Internal Control and Risk Management System

The Company has adopted an internal control and risk management system with the aim of ensuring that the main risks concerning Group companies are correctly identified as well as measured, managed and monitored, also determining the degree of compatibility of such risks with a management in line with the strategic objectives identified.

This system undergoes regular assessment and review in relation to the development of business operations and the reference context.

Within the scope of the internal control and risk management system, the Company is equipped with corporate control Functions (Audit, Risk Management and Compliance), which are separate from one another in organisational terms, answer directly to the Board of Directors and operate under the coordination of the Manager in Charge of the Internal Control and Risk Management System.

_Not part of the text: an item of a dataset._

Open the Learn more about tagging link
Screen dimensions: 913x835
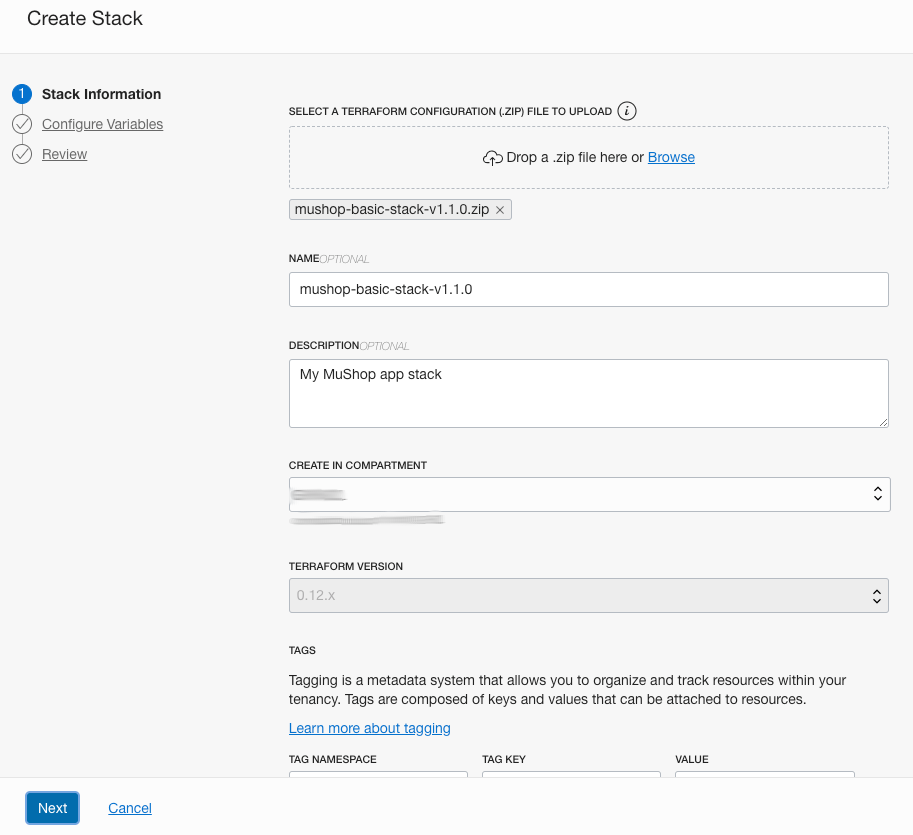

The Group CEO and General Manager of the Company has been identified as the Manager in charge of supervising the overall functioning and adequacy of the internal control and risk management system, pursuant to the Corporate Governance Code for listed companies.

The corporate control Functions established within the Company carry out their duties for the Company itself and are responsible for the direction and coordination of direct or indirect subsidiaries, pursuant to Article 2359 of the Italian Civil Code.

Other bodies and entities are involved in the Company’s internal control and risk management system, including: the Board of Statutory Auditors, the Board Committees, Senior Management, the Supervisory Board (pursuant to Legislative Decree 231/2001), the Manager in Charge of Financial Reporting, the Anti-Money Laundering Function and the Actuarial Function.

Monitoring activities may not be exclusively assigned to specific departments or the supervisory and control bodies. All operational structures must play a role in verifying the operations carried out, according to different levels of responsibility.

The main roles of the corporate control Functions are described in the relevant sections. 

Key pillars

Audit Function
The Audit Function has the role of assessing the completeness, functionality, reliability and adequacy of the internal control and risk management system.
Risk Management
The Risk Management Function has the role of ensuring the integrated assessment of the various risks, at a Group level.
Compliance
The Compliance Function has the role of assessing, according to a risk-based approach, the adequacy of procedures, processes, policies and internal organisation.